Exactly as written, set down every entry once more.

::::::::

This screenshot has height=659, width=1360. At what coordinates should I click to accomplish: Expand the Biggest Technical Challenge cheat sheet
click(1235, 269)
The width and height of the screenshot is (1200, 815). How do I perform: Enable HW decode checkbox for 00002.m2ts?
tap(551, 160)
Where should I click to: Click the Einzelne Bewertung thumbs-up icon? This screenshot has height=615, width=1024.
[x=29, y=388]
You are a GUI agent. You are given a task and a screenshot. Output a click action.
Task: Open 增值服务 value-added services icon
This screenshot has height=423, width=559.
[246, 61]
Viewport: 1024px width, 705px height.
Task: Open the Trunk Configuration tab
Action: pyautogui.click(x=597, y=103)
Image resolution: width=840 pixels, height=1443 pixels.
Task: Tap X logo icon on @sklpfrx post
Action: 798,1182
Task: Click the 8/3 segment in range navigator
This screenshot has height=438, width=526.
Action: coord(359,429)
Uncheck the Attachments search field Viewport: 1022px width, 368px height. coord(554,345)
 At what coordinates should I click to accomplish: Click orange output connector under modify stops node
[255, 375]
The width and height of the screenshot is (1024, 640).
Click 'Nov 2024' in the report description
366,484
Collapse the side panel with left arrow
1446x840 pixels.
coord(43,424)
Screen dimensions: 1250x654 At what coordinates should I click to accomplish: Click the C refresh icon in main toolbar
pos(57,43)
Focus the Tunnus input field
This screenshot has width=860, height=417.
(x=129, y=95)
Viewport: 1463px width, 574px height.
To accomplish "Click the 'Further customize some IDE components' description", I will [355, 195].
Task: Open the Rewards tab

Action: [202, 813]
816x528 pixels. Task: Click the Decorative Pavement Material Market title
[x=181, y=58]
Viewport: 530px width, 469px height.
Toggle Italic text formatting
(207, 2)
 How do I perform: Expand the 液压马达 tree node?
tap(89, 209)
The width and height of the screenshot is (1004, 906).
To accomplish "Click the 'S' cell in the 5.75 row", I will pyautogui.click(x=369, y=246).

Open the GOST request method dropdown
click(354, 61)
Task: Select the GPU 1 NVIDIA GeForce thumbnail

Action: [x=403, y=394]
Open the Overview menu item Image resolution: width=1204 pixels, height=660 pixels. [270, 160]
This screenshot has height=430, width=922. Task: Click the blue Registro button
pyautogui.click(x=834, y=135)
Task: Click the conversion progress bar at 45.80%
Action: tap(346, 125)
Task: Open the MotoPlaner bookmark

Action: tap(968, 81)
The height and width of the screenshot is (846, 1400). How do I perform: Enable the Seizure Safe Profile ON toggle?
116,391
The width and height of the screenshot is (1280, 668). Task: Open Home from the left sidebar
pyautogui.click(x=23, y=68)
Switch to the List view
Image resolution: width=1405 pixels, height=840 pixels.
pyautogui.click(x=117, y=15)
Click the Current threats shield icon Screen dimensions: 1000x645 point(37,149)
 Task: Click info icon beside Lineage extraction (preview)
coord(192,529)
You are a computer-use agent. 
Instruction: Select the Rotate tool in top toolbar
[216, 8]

::::::::

* _ANSWER TO THIS EXERCISE_
This screenshot has height=659, width=1360. At what coordinates should I click to accomplish: Expand the Biggest Technical Challenge cheat sheet
click(1235, 269)
The width and height of the screenshot is (1200, 815). How do I perform: Enable HW decode checkbox for 00002.m2ts?
tap(551, 160)
Where should I click to: Click the Einzelne Bewertung thumbs-up icon? This screenshot has height=615, width=1024.
[x=29, y=388]
You are a GUI agent. You are given a task and a screenshot. Output a click action.
Task: Open 增值服务 value-added services icon
This screenshot has height=423, width=559.
[246, 61]
Viewport: 1024px width, 705px height.
Task: Open the Trunk Configuration tab
Action: pyautogui.click(x=597, y=103)
Image resolution: width=840 pixels, height=1443 pixels.
Task: Tap X logo icon on @sklpfrx post
Action: 798,1182
Task: Click the 8/3 segment in range navigator
This screenshot has height=438, width=526.
Action: coord(359,429)
Uncheck the Attachments search field Viewport: 1022px width, 368px height. coord(554,345)
 At what coordinates should I click to accomplish: Click orange output connector under modify stops node
[255, 375]
The width and height of the screenshot is (1024, 640).
Click 'Nov 2024' in the report description
366,484
Collapse the side panel with left arrow
1446x840 pixels.
coord(43,424)
Screen dimensions: 1250x654 At what coordinates should I click to accomplish: Click the C refresh icon in main toolbar
pos(57,43)
Focus the Tunnus input field
This screenshot has width=860, height=417.
(x=129, y=95)
Viewport: 1463px width, 574px height.
To accomplish "Click the 'Further customize some IDE components' description", I will [355, 195].
Task: Open the Rewards tab

Action: [202, 813]
816x528 pixels. Task: Click the Decorative Pavement Material Market title
[x=181, y=58]
Viewport: 530px width, 469px height.
Toggle Italic text formatting
(207, 2)
 How do I perform: Expand the 液压马达 tree node?
tap(89, 209)
The width and height of the screenshot is (1004, 906).
To accomplish "Click the 'S' cell in the 5.75 row", I will pyautogui.click(x=369, y=246).

Open the GOST request method dropdown
click(354, 61)
Task: Select the GPU 1 NVIDIA GeForce thumbnail

Action: [x=403, y=394]
Open the Overview menu item Image resolution: width=1204 pixels, height=660 pixels. [270, 160]
This screenshot has height=430, width=922. Task: Click the blue Registro button
pyautogui.click(x=834, y=135)
Task: Click the conversion progress bar at 45.80%
Action: tap(346, 125)
Task: Open the MotoPlaner bookmark

Action: tap(968, 81)
The height and width of the screenshot is (846, 1400). How do I perform: Enable the Seizure Safe Profile ON toggle?
116,391
The width and height of the screenshot is (1280, 668). Task: Open Home from the left sidebar
pyautogui.click(x=23, y=68)
Switch to the List view
Image resolution: width=1405 pixels, height=840 pixels.
pyautogui.click(x=117, y=15)
Click the Current threats shield icon Screen dimensions: 1000x645 point(37,149)
 Task: Click info icon beside Lineage extraction (preview)
coord(192,529)
You are a computer-use agent. 
Instruction: Select the Rotate tool in top toolbar
[216, 8]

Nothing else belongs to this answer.